Putting the compilable code into a nested loop, one would expect result to increment by 1 with each iteration because Math.random() always returns a double whose value is less than 1 and when added to an integer the fractional part would be lost due to precision loss. Run the following code and see the unexpected result:

public class MathRandomCuriosity
{
  public static void main(String[] args)
  {
    int result = 0;
    for (int i = 0; i < 10; i++)
    {
      // System.out.println(result);
      for (int j = 0; j < 20; j++)
      {
        // System.out.println(result);
        for (int k = 0; k < 300; k++)
        {
          // System.out.println(result);
          for (int m = 0; m < 7000; m++)
          {
            result += Math.random() + 1;
          }
        }
      }
    }
    System.out.println(result);
  }
}

With 10*20*300*7000 = 42,000,000 iterations the result should be 42,000,000. But it's not! The result varies i.e. 42,000,007 vs. 42,000,006 vs. 42,000,010 etc.

Why?

By the way...this is not code that is being used anywhere, it comes from a quiz I received in a newsletter. The reason for the nested loops is so that I can view the value of result at intervals.

Answer 1

Assigned operators like += do an implicit cast.
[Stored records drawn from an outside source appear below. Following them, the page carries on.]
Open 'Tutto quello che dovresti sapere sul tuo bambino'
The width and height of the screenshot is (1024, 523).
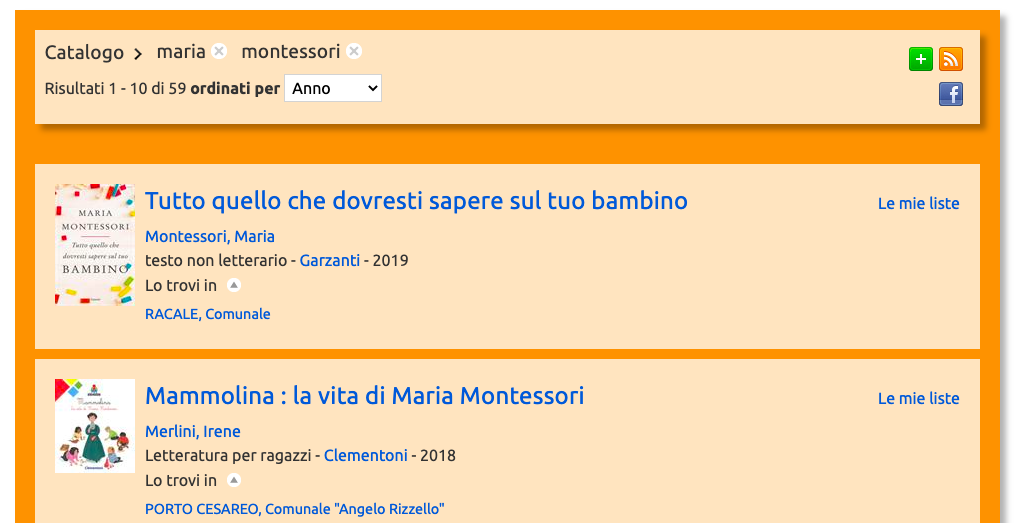tap(416, 201)
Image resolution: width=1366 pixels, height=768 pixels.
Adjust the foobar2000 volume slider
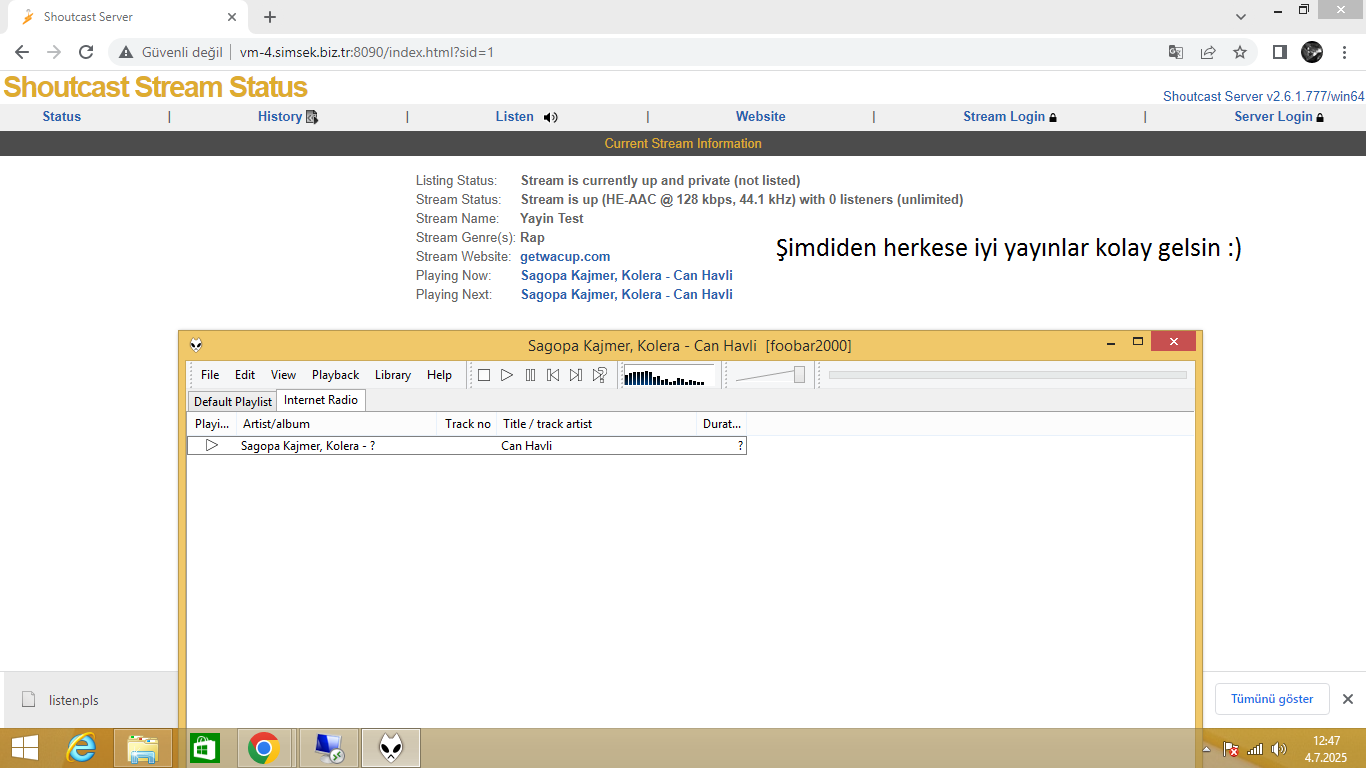click(x=771, y=375)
Note: in this case Math.random() will be rounded down to 0 every time which is a significant loss of precision. ;)

However Math.random() + 1 has a very small chance of being rounded to 2. e.g. 1.999999 will be rounded to 1 but 1.9999999999999999 will be rounded to 2 (but the double + operator rather than the cast to int).

long l = Double.doubleToLongBits(1.0);
double d0_999etc = Double.longBitsToDouble(l -1);
System.out.println("The value before 1 is " +d0_999etc+" cast to (int) is "+ (int) d0_999etc);
System.out.println("The value before 1, plus 1 is " +(1+d0_999etc)+" cast to (int) is "+(int)(1 +d0_999etc));

prints

The value before 1 is 0.9999999999999999 cast to (int) is 0
The value before 1, plus 1 is 2.0 cast to (int) is 2

Answer 2

The details of an IEEE math implementation point out the loss of precision and unreliable results from double/float to integer conversion. For example I once found code that compared floating point numbers:

int x = 0;
if (a <= b) 
{ 
    x = y; 
}
if (a > b) 
{ 
    x = z; 
}

Sometimes the result was x == 0 eg a number the was caught by neither if statement, I had to rewrite the code as:

int x = 0; 
if (a <= b) 
{ 
    x = y; 
} 
else 
{ 
     x = z; 
}

Answer 3

By definition Math.random() returns double result from 0.0 to 1.0. The operation Math.random() + 1 creates double result that is then assigned to int variable, that produces integer result. On each iteration the result is 1 unless Math.random() returns exactly 1.0. The chance that it will happen is very low but still exists. It seems statistically it is something like 1/6000. This is the reason that some loop iterations add 2 to your result.

So, not lost of precision here. Everything happens according to spec.